Tropismo spiccato per le vie respiratorie. È questa la caratteristica che contraddistingue i coronavirus, di qualsiasi tipi essi siano, e che spiega come mai i fastidi legati all’infezione si concentrino proprio su bronchi e polmoni. Questi ceppi virali, infatti, tendono a replicarsi preferibilmente all’interno delle cellule dell’apparato respiratorio, come del resto avviene per i virus dell’influenza. Questo fatto, se da un lato può ovviamente creare confusione nella definizione della reale causa dei problemi, dall’altro chiarisce perfettamente il quadro che, nella maggior parte dei casi, si manifesta anche dopo l’infezione da Sars2-Covid-19.

I sintomi più classici sono quindi febbre, con rialzo termico che può essere più o meno marcato, tosse secca, difficile da trattare e, nelle forme più serie, anche difficoltà respiratorie. Ma non bisogna dimenticare che possono esserci quadri che passano quasi del tutto in silenzio e si limitano magari a qualche starnuto o a qualche colpo di tosse, che fa pensare soprattutto ad una classica infreddatura di stagione. Al momento, in ogni caso, non si può definire con certezza né l’evoluzione del quadro né l’intensità dei sintomi che si presentano nel singolo individuo.

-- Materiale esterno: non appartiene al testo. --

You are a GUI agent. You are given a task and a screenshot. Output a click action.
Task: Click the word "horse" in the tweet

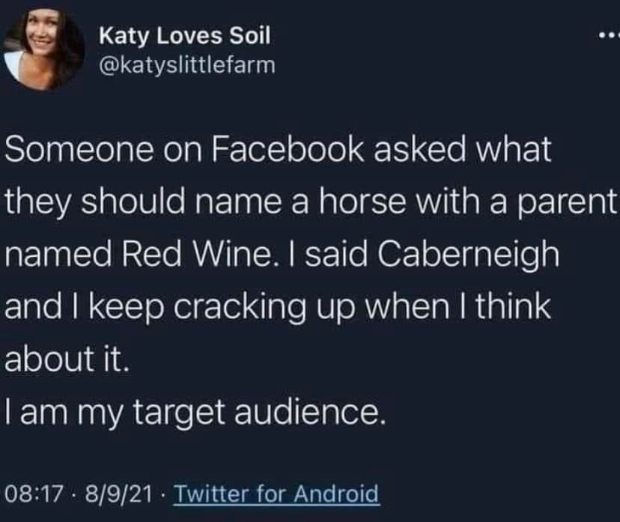pos(365,203)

L’attenzione va portata a quella minima percentuale di casi in cui, per motivi che sono ancora da comprendere completamente, la Covid-19 (in questo modo si definisce la malattia, perché la D sta per Disease che in inglese significa patologia) induce intensi sintomi respiratori con la comparsa di polmonite.

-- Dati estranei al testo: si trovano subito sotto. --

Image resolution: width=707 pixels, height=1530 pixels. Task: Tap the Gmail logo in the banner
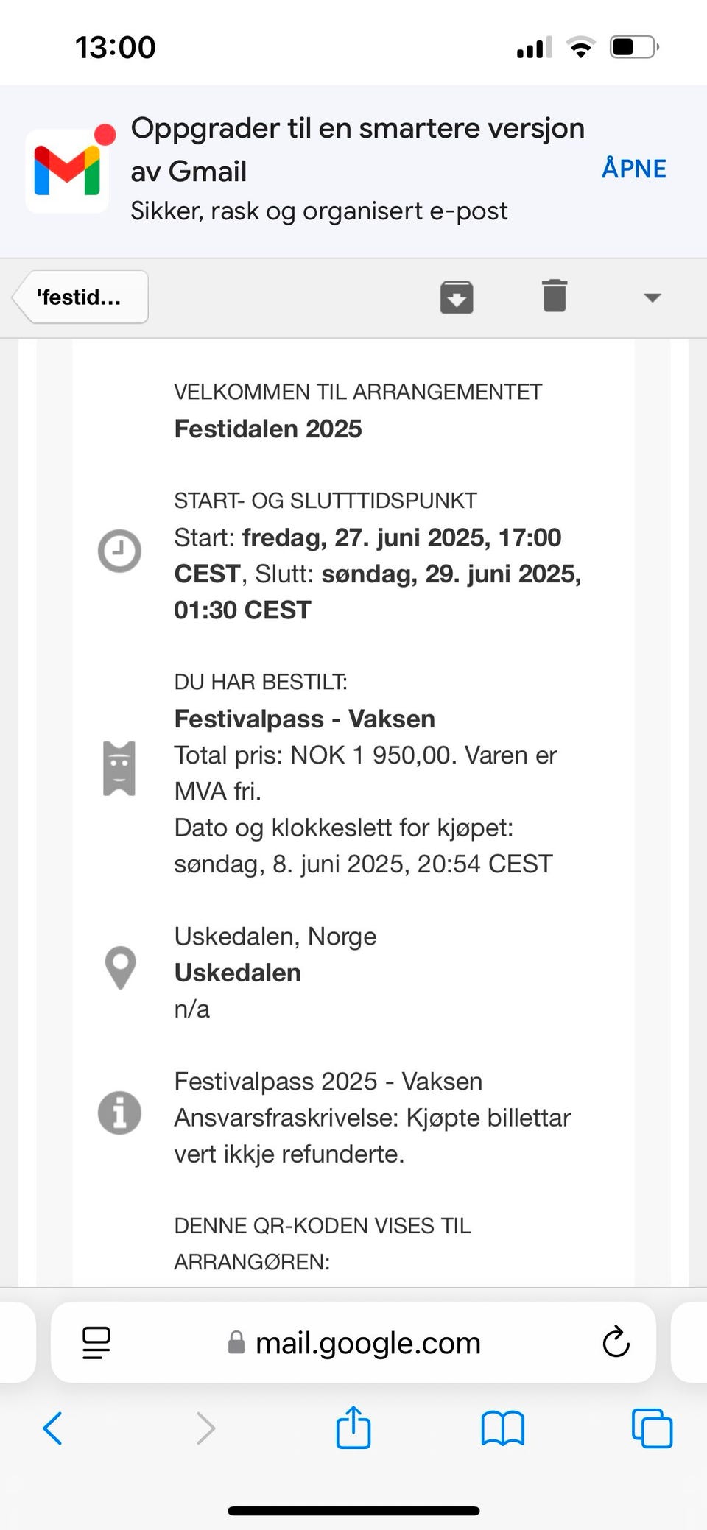point(67,171)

In questo caso può intervenire infatti un’insufficienza respiratoria grave che ovviamente va trattata con adeguate risorse, anche attraverso tecniche che sono disponibili solamente in aree specializzate degli ospedali, per “mettere a riposo” i polmoni e consentire quindi il recupero della loro funzione. Come detto, tuttavia, sono davvero pochi i casi che richiedono un trattamento di questo tipo. Per chi deve fare i conti con i classici sintomi dell’influenza di stagione, che in qualche modo replicano quanto avviene con l’infezione da Sars-Covid-19, il consiglio è quindi semplice. Visto che il corpo risponde all’attacco e alla replicazione del virus mettendo in atto le sue strategie di difesa, prima tra tutte l’infiammazione con il conseguente rialzo febbrile, il controllo dei fastidi appare cruciale: meglio informare il medico.